Poet-a-Day: Meet Maureen E. Doallas
Maureen E. Doallas is a tireless supporter of literature and the arts—celebrating, blogging about, and sharing with her wide audience, work and news from countless artists and writers. I’ve always been impressed by how authentically she carries out the lifestyle of literary citizenship. And she’s an impressive poet herself. So I’m thrilled to have her pantoum “Breath-Sound While Meditating” in How to Write a Form Poem.
Here are the first few stanzas to mesmerize and delight you; you can catch the rest in the book!
Breath-Sound While Meditating (excerpt)
The sea retracts its breath-sound,
gathering into itself the voice resisting.
Inhalation’s held within each Om.
Mist piles up as clouds. Zeus wheezes.
Gathering into itself, the voice, resisting
sea’s mouth, swallows noise. Undulating Oms
in the mist pile up in clouds. Zeus wheezes,
his cry an alarm and joyous and thin.
Sea’s mouth swallows noise. Undulating Oms,
lungs sound their hunger for air. In exhalation
his cry — an alarm and joyous and thin.
The becoming full in the letting go. It rains.
—Maureen E. Doallas
Tania Runyan (TR): Tell me a little about the origin story of “Breath-Sound While Meditating” and your decision to write it as a pantoum:
Maureen E. Doallas (MED): As I recall, Tweetspeak Poetry had made the pantoum a theme-of-the-month offering, and I decided to try the form again, not having used it since college. At the same time, I was practicing meditation (my practice is a bit more fitful now), and so began thinking about breathing control and breath sounds and then how the sea ebbs and flows, comes in and goes out, just as our lungs.
The movement of waves has a visual aspect as well as an aural aspect that I like, and so I decided on the “breathing” of the sea as my poem’s subject. Once I had my first line, I was off and running with this sense of the sea as alive and breathing, moving forward but also always going back, mimicking the steps in meditation. Everything worked surprisingly well, and I was happy with the result. I have to admit that most of the time when I write, I just write, or start with a line that has come to me; I don’t always have a subject until that first line. I very rarely “think out” the full scope of a poem, as I did with this pantoum, and many times, inexplicably, my poems write themselves. In fact, the poems I don’t “plan” seem to be my best.
I fell in love with this form after trying it again, and ended up writing at least a half-dozen pantoums over that theme month.
TR: What do you hope poets can learn from a book like How to Write a Form Poem?

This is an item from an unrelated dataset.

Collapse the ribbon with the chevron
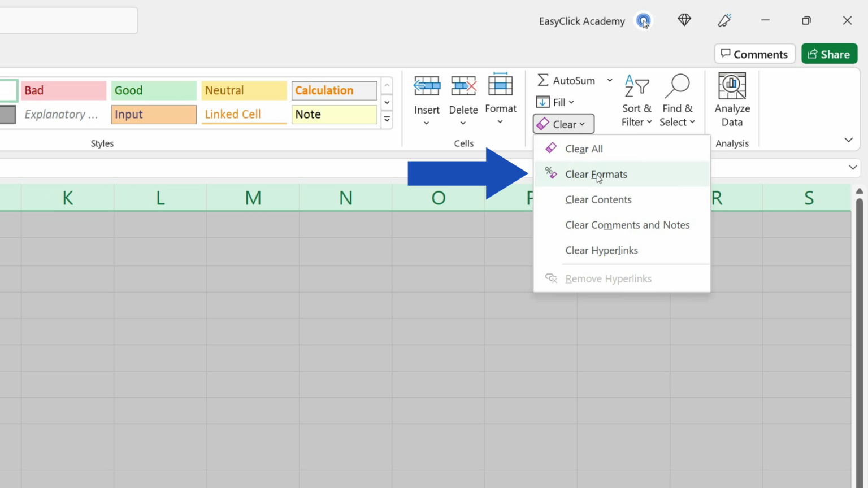The width and height of the screenshot is (868, 488). [x=848, y=140]
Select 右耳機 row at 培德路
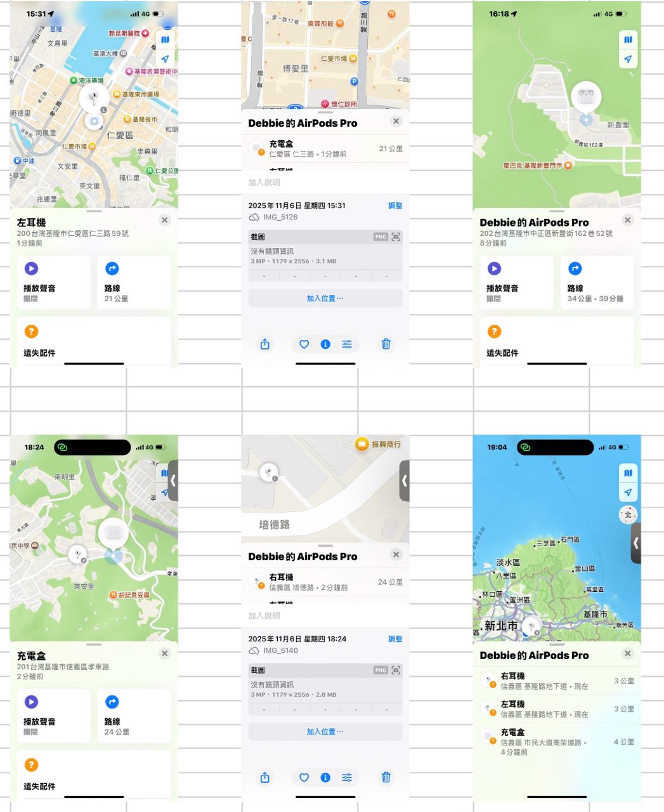Viewport: 664px width, 812px height. point(325,582)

MED: One of the things I think we all eventually learn is that it is only after you master the rules of an art that you can justify breaking them. That’s freeing. Writing according to form helps make us better poetry writers. It teaches us discipline with its requirements; shows us new ways to create poems with the qualities of image, sound, and other essential elements that give our listeners and readers delight; and enlarges our understanding of other cultures’ “tools of the trade.” By their examples, form poems help us think about how to think about poetry and its uses. They also, I believe, give us opportunities to experiment with what we write about and how we write it.
The better we understand the latter, the more fun we can have writing poetry.
About Maureen E. Doallas
Maureen E. Doallas has published poems in Poets Reading the News, Rattle Poets Respond, Every Day Poems, Broadsided Press, Silver Birch Press, Escape Into Life, The Found Poetry Review, and other online and print periodicals. Her work has been anthologized most recently in The Dreamers Anthology, A Constellation of Kisses, Is It Hot In Here, Or Is It Just Me?, and Alice in Wonderland Anthology. Her debut poetry collection is Neruda’s Memoirs. Doallas is the editor of the Artist Watch column for the international online arts magazine Escape Into Life.